Aetiology/ Risk factors
The cause of Bell's palsy is uncertain. It is thought that re-activated herpes virus at the geniculate ganglion of the facial nerve may play a key role in the development of Bell's palsy. Herpes simplex virus (HSV)-1 has been detected in up to 50% of cases by some researchers. However, one study demonstrated the replication of HSV, herpes zoster virus [HZV], or both, in <20% of cases.
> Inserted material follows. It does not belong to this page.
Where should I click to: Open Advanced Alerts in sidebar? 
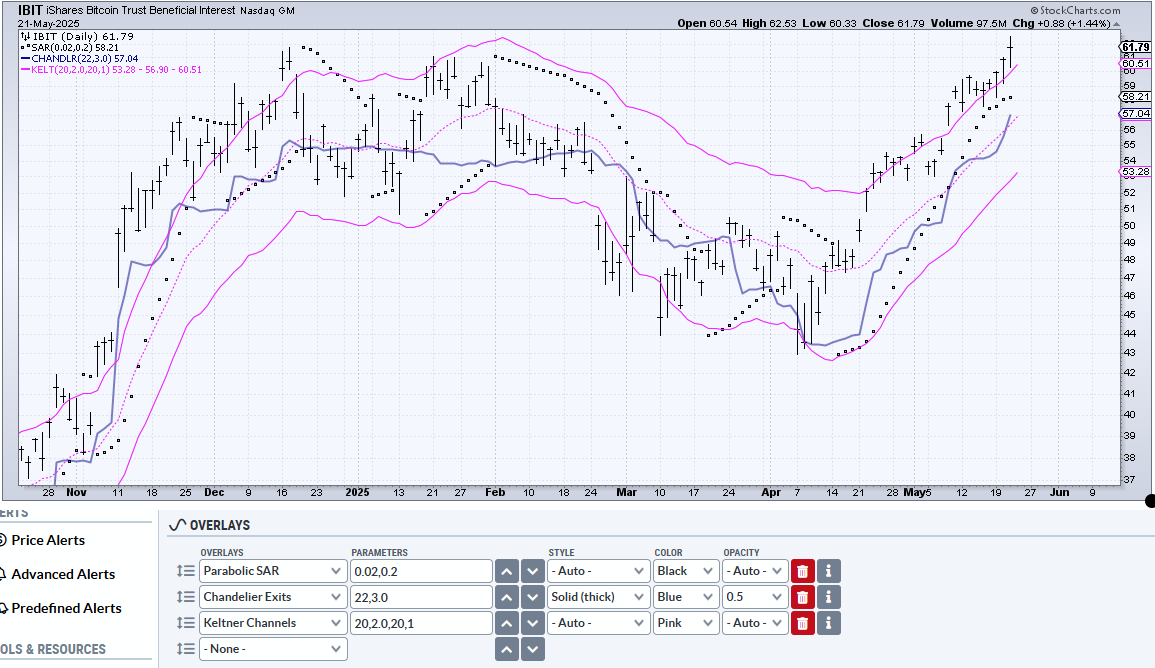click(x=63, y=574)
Herpes zoster-associated facial palsy more frequently presents as zoster sine herpete (without vesicles), although 6% of people develop vesicles (Ramsay Hunt syndrome). Infection of the facial nerve by HZV initially results in reversible neuropraxia, but irreversible Wallerian degenerationmay occur. Treatment plans for the management of Bell's palsy should recognise the possibility of HZV infection.